NPAH funding makes up a third of the sector’s budget, and the council estimates the number turned away will leap from 329 to 440 people a day if it is not extended.
The chief executive of the council, Jenny Smith, told Guardian Australia the NPAH had been frozen at $115m a year, in effect losing $10m of its value since 2013-14 because it is not indexed.
“It’s unfathomable that, when we’re seeing homelessness grow before our eyes … [and] it’s out of control, why you’d take away the base or not even the protect the base funding,” she said.
Smith said homeless services were “groaning under the weight of demand”, particularly challenged by the low supply of affordable housing, which meant services had to help people for longer periods.
Asked about the possibility the NPAH could be rolled over one year at a time, as occurred in previous years, Smith said there “seems to be some assumption that supporting people is a business you can turn on and off”.
“Recruitment of staff and developing services capacity to support people isn’t something you can just turn on and off,” she said.
Smith cited the example of a woman with preschool-age children escaping family violence, who would need support over a “considerable period” from crisis accommodation and into more permanent accommodation with ongoing support.
The Council to Homeless Persons wants the NPAH to be rolled over for a minimum of five years, and to be indexed.
Smith also called for changes to boost affordable housing, including inclusionary zoning, more social housing and changes to taxation around capital gains tax concessions and negative gearing.
The executive officer of National Shelter, Adrian Pisarski, said funding cliffs such as the looming cutoff of NPAH funding forced its members, who provide accommodation services, to make staff redundant and wind down services.
Projects funded through NPAH are of particular value because they are “on the cutting edge of reform”, he said, including projects that link young people’s accommodation to education and training and include wrap-around services.
Pisarski said the federal and state governments needed to develop an affordable housing supply strategy.
A spokeswoman for the social services minister, Christian Porter, said “a process is under way to consider NPAH funding beyond 2017”.
She said the outcome of the ministers’ meeting on Friday “will inform the report back to [the Council of Australia Governments] on reforms to housing and homelessness services that is due at the end of this year.
“Future homelessness funding arrangements will be considered in this context.”
The spokeswoman said that of the $1.3bn provided under the national affordable housing agreement, there was $275m for homelessness services.
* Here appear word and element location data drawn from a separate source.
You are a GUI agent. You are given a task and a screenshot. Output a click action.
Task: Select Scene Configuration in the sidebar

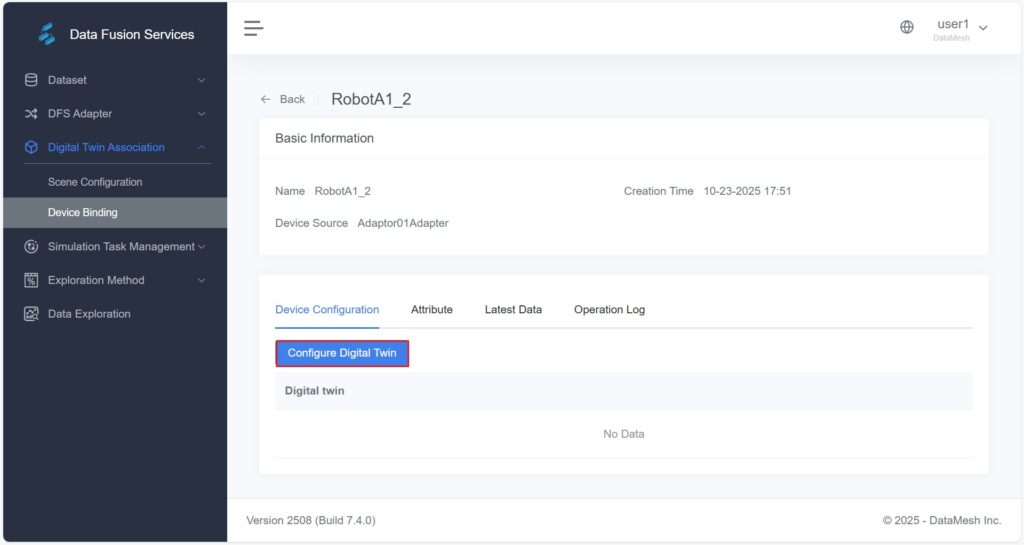95,182
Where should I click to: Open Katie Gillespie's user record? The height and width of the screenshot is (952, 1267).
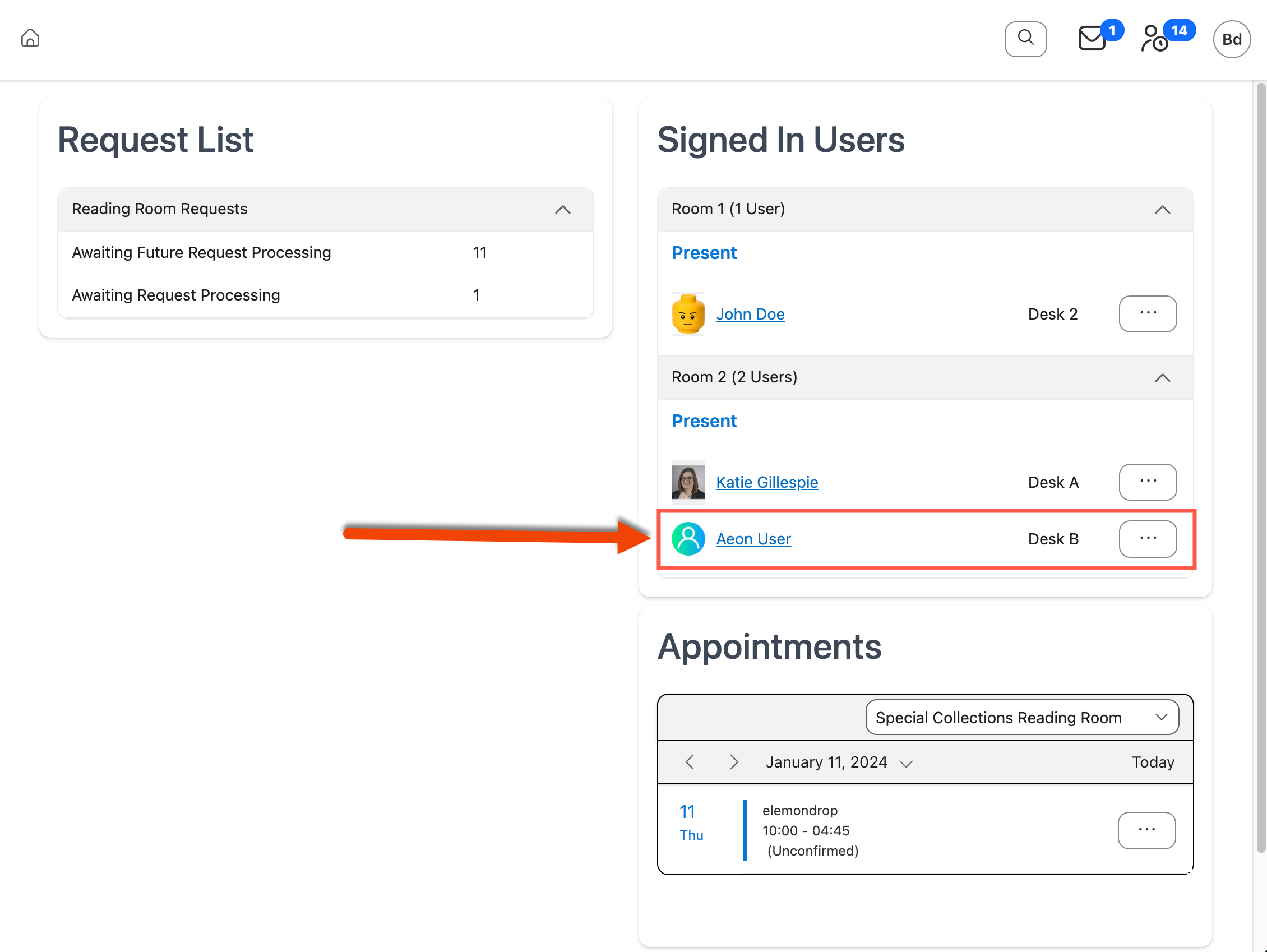(x=766, y=482)
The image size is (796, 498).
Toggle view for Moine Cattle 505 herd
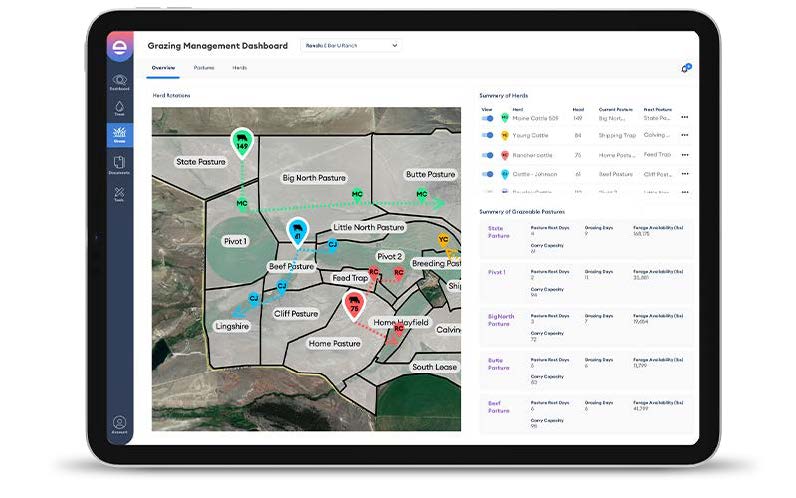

The federal government also provided $4.4bn in rental assistance.
Labor’s housing and homelessness spokesman, Doug Cameron, said the ministers’ meeting would have failed if it did not commit to extend the NPAH funding and make “decisions that will lead directly to an increase in the supply of affordable and social housing”.
Cameron said there was “no evidence” the $10bn spent by federal and state governments on housing and homelessness was increasing the supply of affordable and social housing. “It is certainly not providing homes for homeless people.”